Diabetic patients should focus on a healthy lifestyle and take the medication recommended by their physician to control health risks, say experts. This advice follows the disappointing results of a three-part federal study to see if diabetic patients could be prevented from having heart problems if they took additional drugs to lower their blood pressure and blood-fat. The results showed the drugs did not prevent heart problems. On the contrary, they caused harmful side effects in some cases.The studies, published online by the New England Journal of Medicine, followed people with Type 2 diabetes the most common form of the disease. More than 5,500 diabetics with a second health risk such as high blood pressure or cholesterol were recruited for the blood-fat study. All patients were given a cholesterol lowering pill while half were also given TRICOR, a drug from Abbott Laboratories that lowers blood fats while boosting good cholesterol. The remaining participants got placebos.After five years, the three groups showed similar rates of heart attacks and strokes. Patients with very high blood fat appeared to benefit from TRICOR with some gender differences: men were helped but women who took TRICOR had a greater chance of suffering a heart problem compared to women taking dummy pills.

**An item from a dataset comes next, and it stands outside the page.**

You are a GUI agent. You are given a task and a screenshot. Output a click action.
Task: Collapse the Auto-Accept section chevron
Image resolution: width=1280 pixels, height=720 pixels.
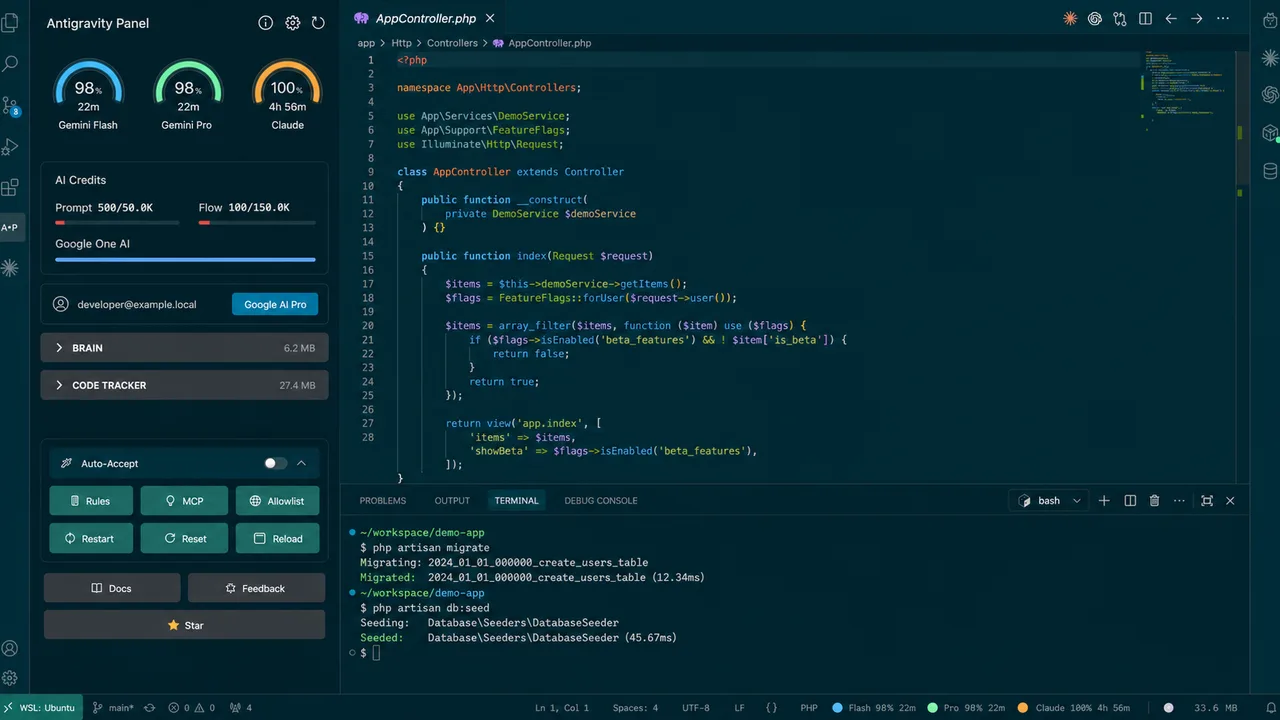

In the blood pressure part of the study, about 4,700 diabetics were treated with medicines to keep the systolic, or higher number, blood pressure below 140 or 120. The treatment did not show a decrease in the number of heart attacks and side effects were greater in patients.
Diabetics are at greater risk of dying of heart attacks or stroke than non-diabetic people. Doctors advise patients they should not stop their medication without checking with their doctors. They also remind patients the test should not be taken as a sign to ignore controlling their blood pressure, glucose or fat levels.